## DIRECTIONS
Rewrite the entries below, changing each "How do I perform" to "How can I carry out" and leaving everything else as it stands.

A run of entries
··········
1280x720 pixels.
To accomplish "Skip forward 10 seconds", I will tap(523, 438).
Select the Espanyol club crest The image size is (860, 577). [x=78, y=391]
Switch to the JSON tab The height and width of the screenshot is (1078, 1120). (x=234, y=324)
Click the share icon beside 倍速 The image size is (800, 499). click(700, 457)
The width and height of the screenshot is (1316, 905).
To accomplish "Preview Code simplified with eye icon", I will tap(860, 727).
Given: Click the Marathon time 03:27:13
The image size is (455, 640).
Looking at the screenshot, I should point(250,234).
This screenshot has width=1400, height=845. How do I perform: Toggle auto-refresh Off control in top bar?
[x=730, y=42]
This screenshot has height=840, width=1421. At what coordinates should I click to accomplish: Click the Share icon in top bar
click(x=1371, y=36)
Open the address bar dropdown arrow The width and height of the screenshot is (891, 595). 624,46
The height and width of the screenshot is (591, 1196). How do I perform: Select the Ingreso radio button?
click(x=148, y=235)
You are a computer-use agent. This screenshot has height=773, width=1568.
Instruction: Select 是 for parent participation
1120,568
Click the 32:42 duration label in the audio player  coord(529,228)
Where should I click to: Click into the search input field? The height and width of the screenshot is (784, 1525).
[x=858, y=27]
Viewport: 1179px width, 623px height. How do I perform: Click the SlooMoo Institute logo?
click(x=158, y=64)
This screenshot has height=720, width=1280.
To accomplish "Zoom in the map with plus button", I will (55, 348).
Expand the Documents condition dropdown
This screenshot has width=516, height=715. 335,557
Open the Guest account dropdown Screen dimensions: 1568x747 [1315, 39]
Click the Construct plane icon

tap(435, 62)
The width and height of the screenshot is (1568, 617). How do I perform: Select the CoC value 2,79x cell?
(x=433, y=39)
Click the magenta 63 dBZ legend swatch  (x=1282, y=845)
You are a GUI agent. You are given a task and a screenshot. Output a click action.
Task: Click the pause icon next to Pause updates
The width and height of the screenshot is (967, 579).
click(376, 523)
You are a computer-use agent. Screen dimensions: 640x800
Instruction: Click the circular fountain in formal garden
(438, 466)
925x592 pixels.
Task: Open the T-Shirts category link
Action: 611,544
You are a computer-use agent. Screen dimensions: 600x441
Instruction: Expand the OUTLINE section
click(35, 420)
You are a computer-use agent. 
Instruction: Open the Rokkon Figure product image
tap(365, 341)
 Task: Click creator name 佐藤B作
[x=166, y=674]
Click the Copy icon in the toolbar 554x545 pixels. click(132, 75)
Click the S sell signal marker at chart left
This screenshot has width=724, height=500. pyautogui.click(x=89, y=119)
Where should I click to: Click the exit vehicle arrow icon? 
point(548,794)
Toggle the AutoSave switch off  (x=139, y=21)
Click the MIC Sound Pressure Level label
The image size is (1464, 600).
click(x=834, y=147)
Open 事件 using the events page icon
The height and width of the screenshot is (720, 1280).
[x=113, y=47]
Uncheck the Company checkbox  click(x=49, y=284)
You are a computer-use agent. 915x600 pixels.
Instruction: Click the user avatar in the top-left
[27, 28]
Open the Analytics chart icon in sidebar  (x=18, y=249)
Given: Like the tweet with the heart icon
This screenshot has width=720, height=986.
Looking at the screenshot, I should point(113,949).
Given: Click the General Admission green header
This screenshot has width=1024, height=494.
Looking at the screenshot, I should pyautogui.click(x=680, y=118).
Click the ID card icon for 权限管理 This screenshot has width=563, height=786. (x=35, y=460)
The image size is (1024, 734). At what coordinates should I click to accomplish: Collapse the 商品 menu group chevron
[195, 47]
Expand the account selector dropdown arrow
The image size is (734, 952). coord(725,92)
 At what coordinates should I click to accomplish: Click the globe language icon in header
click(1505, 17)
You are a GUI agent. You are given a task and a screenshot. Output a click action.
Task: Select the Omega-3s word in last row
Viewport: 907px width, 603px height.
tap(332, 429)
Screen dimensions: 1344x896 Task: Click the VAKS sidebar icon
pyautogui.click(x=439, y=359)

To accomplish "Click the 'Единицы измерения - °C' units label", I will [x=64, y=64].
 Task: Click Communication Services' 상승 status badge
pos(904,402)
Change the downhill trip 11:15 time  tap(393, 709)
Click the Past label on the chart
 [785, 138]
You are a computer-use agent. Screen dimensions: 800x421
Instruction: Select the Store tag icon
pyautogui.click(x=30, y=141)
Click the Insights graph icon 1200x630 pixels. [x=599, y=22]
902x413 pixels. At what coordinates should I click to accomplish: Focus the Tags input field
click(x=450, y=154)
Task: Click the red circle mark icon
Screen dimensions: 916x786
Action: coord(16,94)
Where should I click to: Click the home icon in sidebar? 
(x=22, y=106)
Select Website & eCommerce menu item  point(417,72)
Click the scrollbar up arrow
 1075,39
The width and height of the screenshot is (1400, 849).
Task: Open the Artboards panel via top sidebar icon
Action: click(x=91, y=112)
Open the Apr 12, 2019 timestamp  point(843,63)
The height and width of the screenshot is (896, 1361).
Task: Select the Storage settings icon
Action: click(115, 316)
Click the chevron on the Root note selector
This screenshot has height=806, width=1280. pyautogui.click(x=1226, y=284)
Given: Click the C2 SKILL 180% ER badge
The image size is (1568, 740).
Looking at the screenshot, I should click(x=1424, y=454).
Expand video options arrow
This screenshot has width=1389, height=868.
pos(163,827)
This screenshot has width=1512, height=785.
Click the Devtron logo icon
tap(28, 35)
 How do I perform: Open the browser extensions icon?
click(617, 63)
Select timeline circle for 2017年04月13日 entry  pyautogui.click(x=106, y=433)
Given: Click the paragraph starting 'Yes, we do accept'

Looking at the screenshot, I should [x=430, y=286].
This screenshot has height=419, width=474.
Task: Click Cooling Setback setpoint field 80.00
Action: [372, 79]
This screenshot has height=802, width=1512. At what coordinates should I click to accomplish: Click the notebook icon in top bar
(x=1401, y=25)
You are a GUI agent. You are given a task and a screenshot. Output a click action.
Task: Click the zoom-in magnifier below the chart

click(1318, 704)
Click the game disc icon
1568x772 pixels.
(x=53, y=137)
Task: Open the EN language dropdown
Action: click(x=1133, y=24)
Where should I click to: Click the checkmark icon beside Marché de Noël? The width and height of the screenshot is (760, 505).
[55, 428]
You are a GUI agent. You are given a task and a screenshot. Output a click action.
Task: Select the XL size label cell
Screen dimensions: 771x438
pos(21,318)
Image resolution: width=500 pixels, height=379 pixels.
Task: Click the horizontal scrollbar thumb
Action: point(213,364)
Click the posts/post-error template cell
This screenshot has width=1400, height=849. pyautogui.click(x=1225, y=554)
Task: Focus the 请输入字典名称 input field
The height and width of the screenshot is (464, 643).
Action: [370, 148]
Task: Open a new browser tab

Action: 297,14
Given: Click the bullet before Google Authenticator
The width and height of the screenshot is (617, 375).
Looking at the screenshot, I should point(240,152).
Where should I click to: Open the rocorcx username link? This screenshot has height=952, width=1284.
··········
## EXERCISE ANSWER
1280x720 pixels.
To accomplish "Skip forward 10 seconds", I will tap(523, 438).
Select the Espanyol club crest The image size is (860, 577). [x=78, y=391]
Switch to the JSON tab The height and width of the screenshot is (1078, 1120). (x=234, y=324)
Click the share icon beside 倍速 The image size is (800, 499). click(700, 457)
The width and height of the screenshot is (1316, 905).
To accomplish "Preview Code simplified with eye icon", I will tap(860, 727).
Given: Click the Marathon time 03:27:13
The image size is (455, 640).
Looking at the screenshot, I should point(250,234).
This screenshot has width=1400, height=845. How can I carry out: Toggle auto-refresh Off control in top bar?
[x=730, y=42]
This screenshot has height=840, width=1421. At what coordinates should I click to accomplish: Click the Share icon in top bar
click(x=1371, y=36)
Open the address bar dropdown arrow The width and height of the screenshot is (891, 595). 624,46
The height and width of the screenshot is (591, 1196). How can I carry out: Select the Ingreso radio button?
click(x=148, y=235)
You are a computer-use agent. This screenshot has height=773, width=1568.
Instruction: Select 是 for parent participation
1120,568
Click the 32:42 duration label in the audio player  coord(529,228)
Where should I click to: Click into the search input field? The height and width of the screenshot is (784, 1525).
[x=858, y=27]
Viewport: 1179px width, 623px height. How can I carry out: Click the SlooMoo Institute logo?
click(x=158, y=64)
This screenshot has height=720, width=1280.
To accomplish "Zoom in the map with plus button", I will (55, 348).
Expand the Documents condition dropdown
This screenshot has width=516, height=715. 335,557
Open the Guest account dropdown Screen dimensions: 1568x747 [1315, 39]
Click the Construct plane icon

tap(435, 62)
The width and height of the screenshot is (1568, 617). How can I carry out: Select the CoC value 2,79x cell?
(x=433, y=39)
Click the magenta 63 dBZ legend swatch  (x=1282, y=845)
You are a GUI agent. You are given a task and a screenshot. Output a click action.
Task: Click the pause icon next to Pause updates
The width and height of the screenshot is (967, 579).
click(376, 523)
You are a computer-use agent. Screen dimensions: 640x800
Instruction: Click the circular fountain in formal garden
(438, 466)
925x592 pixels.
Task: Open the T-Shirts category link
Action: 611,544
You are a computer-use agent. Screen dimensions: 600x441
Instruction: Expand the OUTLINE section
click(35, 420)
You are a computer-use agent. 
Instruction: Open the Rokkon Figure product image
tap(365, 341)
 Task: Click creator name 佐藤B作
[x=166, y=674]
Click the Copy icon in the toolbar 554x545 pixels. click(132, 75)
Click the S sell signal marker at chart left
This screenshot has width=724, height=500. pyautogui.click(x=89, y=119)
Where should I click to: Click the exit vehicle arrow icon? 
point(548,794)
Toggle the AutoSave switch off  (x=139, y=21)
Click the MIC Sound Pressure Level label
The image size is (1464, 600).
click(x=834, y=147)
Open 事件 using the events page icon
The height and width of the screenshot is (720, 1280).
[x=113, y=47]
Uncheck the Company checkbox  click(x=49, y=284)
You are a computer-use agent. 915x600 pixels.
Instruction: Click the user avatar in the top-left
[27, 28]
Open the Analytics chart icon in sidebar  (x=18, y=249)
Given: Like the tweet with the heart icon
This screenshot has width=720, height=986.
Looking at the screenshot, I should point(113,949).
Given: Click the General Admission green header
This screenshot has width=1024, height=494.
Looking at the screenshot, I should pyautogui.click(x=680, y=118).
Click the ID card icon for 权限管理 This screenshot has width=563, height=786. (x=35, y=460)
The image size is (1024, 734). At what coordinates should I click to accomplish: Collapse the 商品 menu group chevron
[195, 47]
Expand the account selector dropdown arrow
The image size is (734, 952). coord(725,92)
 At what coordinates should I click to accomplish: Click the globe language icon in header
click(1505, 17)
You are a GUI agent. You are given a task and a screenshot. Output a click action.
Task: Select the Omega-3s word in last row
Viewport: 907px width, 603px height.
tap(332, 429)
Screen dimensions: 1344x896 Task: Click the VAKS sidebar icon
pyautogui.click(x=439, y=359)

To accomplish "Click the 'Единицы измерения - °C' units label", I will [x=64, y=64].
 Task: Click Communication Services' 상승 status badge
pos(904,402)
Change the downhill trip 11:15 time  tap(393, 709)
Click the Past label on the chart
 [785, 138]
You are a computer-use agent. Screen dimensions: 800x421
Instruction: Select the Store tag icon
pyautogui.click(x=30, y=141)
Click the Insights graph icon 1200x630 pixels. [x=599, y=22]
902x413 pixels. At what coordinates should I click to accomplish: Focus the Tags input field
click(x=450, y=154)
Task: Click the red circle mark icon
Screen dimensions: 916x786
Action: coord(16,94)
Where should I click to: Click the home icon in sidebar? 
(x=22, y=106)
Select Website & eCommerce menu item  point(417,72)
Click the scrollbar up arrow
 1075,39
The width and height of the screenshot is (1400, 849).
Task: Open the Artboards panel via top sidebar icon
Action: click(x=91, y=112)
Open the Apr 12, 2019 timestamp  point(843,63)
The height and width of the screenshot is (896, 1361).
Task: Select the Storage settings icon
Action: click(115, 316)
Click the chevron on the Root note selector
This screenshot has height=806, width=1280. pyautogui.click(x=1226, y=284)
Given: Click the C2 SKILL 180% ER badge
The image size is (1568, 740).
Looking at the screenshot, I should click(x=1424, y=454).
Expand video options arrow
This screenshot has width=1389, height=868.
pos(163,827)
This screenshot has width=1512, height=785.
Click the Devtron logo icon
tap(28, 35)
 How can I carry out: Open the browser extensions icon?
click(617, 63)
Select timeline circle for 2017年04月13日 entry  pyautogui.click(x=106, y=433)
Given: Click the paragraph starting 'Yes, we do accept'

Looking at the screenshot, I should [x=430, y=286].
This screenshot has height=419, width=474.
Task: Click Cooling Setback setpoint field 80.00
Action: [372, 79]
This screenshot has height=802, width=1512. At what coordinates should I click to accomplish: Click the notebook icon in top bar
(x=1401, y=25)
You are a GUI agent. You are given a task and a screenshot. Output a click action.
Task: Click the zoom-in magnifier below the chart

click(1318, 704)
Click the game disc icon
1568x772 pixels.
(x=53, y=137)
Task: Open the EN language dropdown
Action: click(x=1133, y=24)
Where should I click to: Click the checkmark icon beside Marché de Noël? The width and height of the screenshot is (760, 505).
[55, 428]
You are a GUI agent. You are given a task and a screenshot. Output a click action.
Task: Select the XL size label cell
Screen dimensions: 771x438
pos(21,318)
Image resolution: width=500 pixels, height=379 pixels.
Task: Click the horizontal scrollbar thumb
Action: point(213,364)
Click the posts/post-error template cell
This screenshot has width=1400, height=849. pyautogui.click(x=1225, y=554)
Task: Focus the 请输入字典名称 input field
The height and width of the screenshot is (464, 643).
Action: [370, 148]
Task: Open a new browser tab

Action: 297,14
Given: Click the bullet before Google Authenticator
The width and height of the screenshot is (617, 375).
Looking at the screenshot, I should point(240,152).
Where should I click to: Open the rocorcx username link? This screenshot has height=952, width=1284.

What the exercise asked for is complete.